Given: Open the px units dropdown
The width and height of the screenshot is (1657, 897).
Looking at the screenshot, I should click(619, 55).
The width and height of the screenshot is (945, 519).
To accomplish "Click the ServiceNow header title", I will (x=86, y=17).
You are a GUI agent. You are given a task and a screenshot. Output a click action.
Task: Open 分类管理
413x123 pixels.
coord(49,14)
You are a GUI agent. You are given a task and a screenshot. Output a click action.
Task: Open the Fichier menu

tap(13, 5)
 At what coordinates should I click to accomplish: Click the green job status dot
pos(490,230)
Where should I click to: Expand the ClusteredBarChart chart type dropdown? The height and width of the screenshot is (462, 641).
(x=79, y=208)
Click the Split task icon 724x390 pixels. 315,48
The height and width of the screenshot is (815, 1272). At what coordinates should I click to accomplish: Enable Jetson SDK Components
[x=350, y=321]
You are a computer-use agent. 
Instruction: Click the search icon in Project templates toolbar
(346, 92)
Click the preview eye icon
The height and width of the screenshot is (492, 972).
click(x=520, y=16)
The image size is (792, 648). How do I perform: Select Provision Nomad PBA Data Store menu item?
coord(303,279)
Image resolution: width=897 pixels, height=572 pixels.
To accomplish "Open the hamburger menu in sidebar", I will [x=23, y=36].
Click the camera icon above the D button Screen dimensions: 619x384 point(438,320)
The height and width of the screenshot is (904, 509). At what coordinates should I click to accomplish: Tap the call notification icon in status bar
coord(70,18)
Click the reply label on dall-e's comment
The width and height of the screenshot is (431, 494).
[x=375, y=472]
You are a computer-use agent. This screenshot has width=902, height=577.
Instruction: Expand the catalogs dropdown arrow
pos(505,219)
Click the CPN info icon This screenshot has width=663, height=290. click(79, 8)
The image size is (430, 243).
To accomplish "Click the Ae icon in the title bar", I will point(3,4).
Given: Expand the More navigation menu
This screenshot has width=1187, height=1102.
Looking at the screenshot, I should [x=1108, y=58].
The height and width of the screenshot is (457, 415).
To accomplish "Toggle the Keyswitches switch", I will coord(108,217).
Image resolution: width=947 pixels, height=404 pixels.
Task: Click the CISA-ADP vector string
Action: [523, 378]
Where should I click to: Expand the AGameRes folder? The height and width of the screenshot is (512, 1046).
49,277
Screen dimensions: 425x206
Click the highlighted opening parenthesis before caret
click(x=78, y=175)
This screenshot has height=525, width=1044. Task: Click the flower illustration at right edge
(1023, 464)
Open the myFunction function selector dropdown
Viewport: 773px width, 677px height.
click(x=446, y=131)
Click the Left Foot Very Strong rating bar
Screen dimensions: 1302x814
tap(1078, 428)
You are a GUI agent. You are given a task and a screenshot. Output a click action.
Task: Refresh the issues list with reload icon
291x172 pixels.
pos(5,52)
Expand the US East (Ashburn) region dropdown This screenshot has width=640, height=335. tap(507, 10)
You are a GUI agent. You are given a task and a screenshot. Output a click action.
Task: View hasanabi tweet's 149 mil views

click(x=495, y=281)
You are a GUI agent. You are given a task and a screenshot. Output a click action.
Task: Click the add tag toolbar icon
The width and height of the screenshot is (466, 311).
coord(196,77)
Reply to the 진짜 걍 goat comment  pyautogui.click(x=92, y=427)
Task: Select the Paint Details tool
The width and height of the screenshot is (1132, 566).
+--
§ REQUIRED WORK
Search the preceding listing for "computer", then copy every line that holds it.

§ PROBLEM SOLUTION
You are a computer-use agent. 
You are a computer-use agent. This screenshot has width=902, height=577.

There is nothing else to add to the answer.